- [TEXT EXCERPT]:
__________
Mercury Web Parser

A simple Ruby wrapper for the Mercury Web Parser API

Gem Version Build Status Code Climate

Installation

Add this line to your application's Gemfile:

gem 'mercury_web_parser'

And then execute:

$ bundle

Or install it yourself as:

$ gem install mercury_web_parser

Configuration

You must first obtain an API token from the fine folks at Mercury in order to make requests to their Web Parser API.

Single token usage

MercuryWebParser.api_token = API_TOKEN

or set multiple options with a block:

MercuryWebParser.configure do |parser|
  parser.api_token = API_TOKEN
end

Multiple tokens or multithreaded usage:

client = MercuryWebParser::Client.new(api_token: API_TOKEN)
__________
- [DATA IN THIS EXERCISE]:
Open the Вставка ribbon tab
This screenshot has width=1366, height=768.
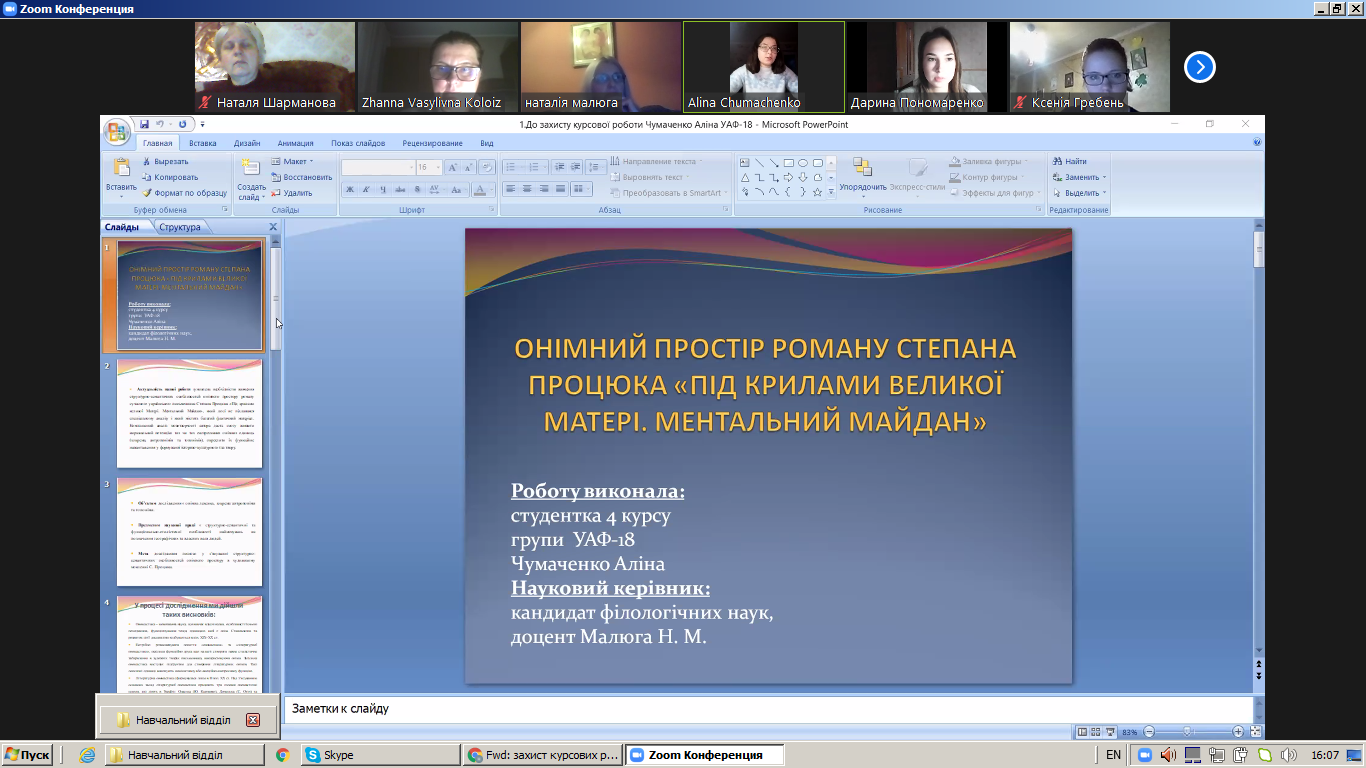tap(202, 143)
__________
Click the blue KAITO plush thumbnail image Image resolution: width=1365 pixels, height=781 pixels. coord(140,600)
__________
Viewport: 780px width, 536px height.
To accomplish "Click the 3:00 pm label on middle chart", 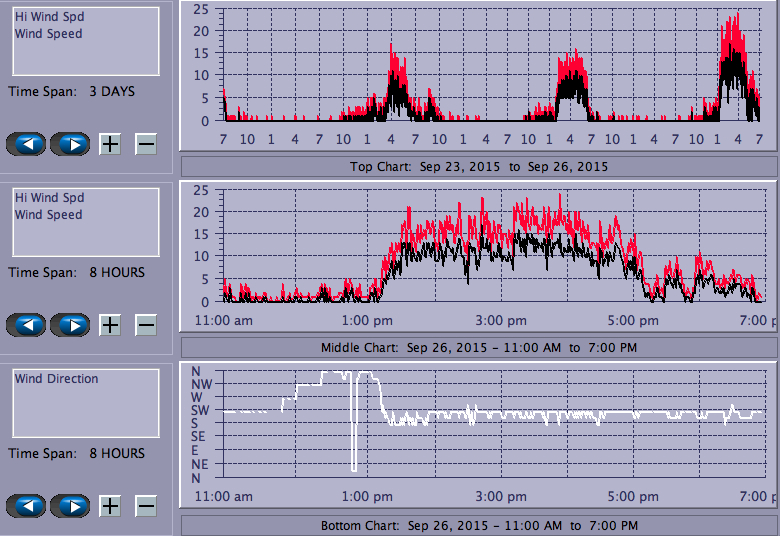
__________
- [TO-DO LIST]:
1) In the text on the Mercury Web Parser Ruby wrapper:
(a) What command installs the gem yourself?
(b) What must you first obtain from Mercury before making requests to the Web Parser API?
(c) What class is instantiated for multiple tokens or multithreaded usage?
2) Can you output, as a numbered list, the lines of the records between the one containing "Open the Вставка ribbon tab" and the one containing "tap(202, 143)", inclusive, with blank lines left out and the pictures omitted?
The text and the records have no connection to each other.

- [THE RESPONSES]:
1)
(a) $ gem install mercury_web_parser
(b) An API token
(c) MercuryWebParser::Client

2)
1. Open the Вставка ribbon tab
2. This screenshot has width=1366, height=768.
3. tap(202, 143)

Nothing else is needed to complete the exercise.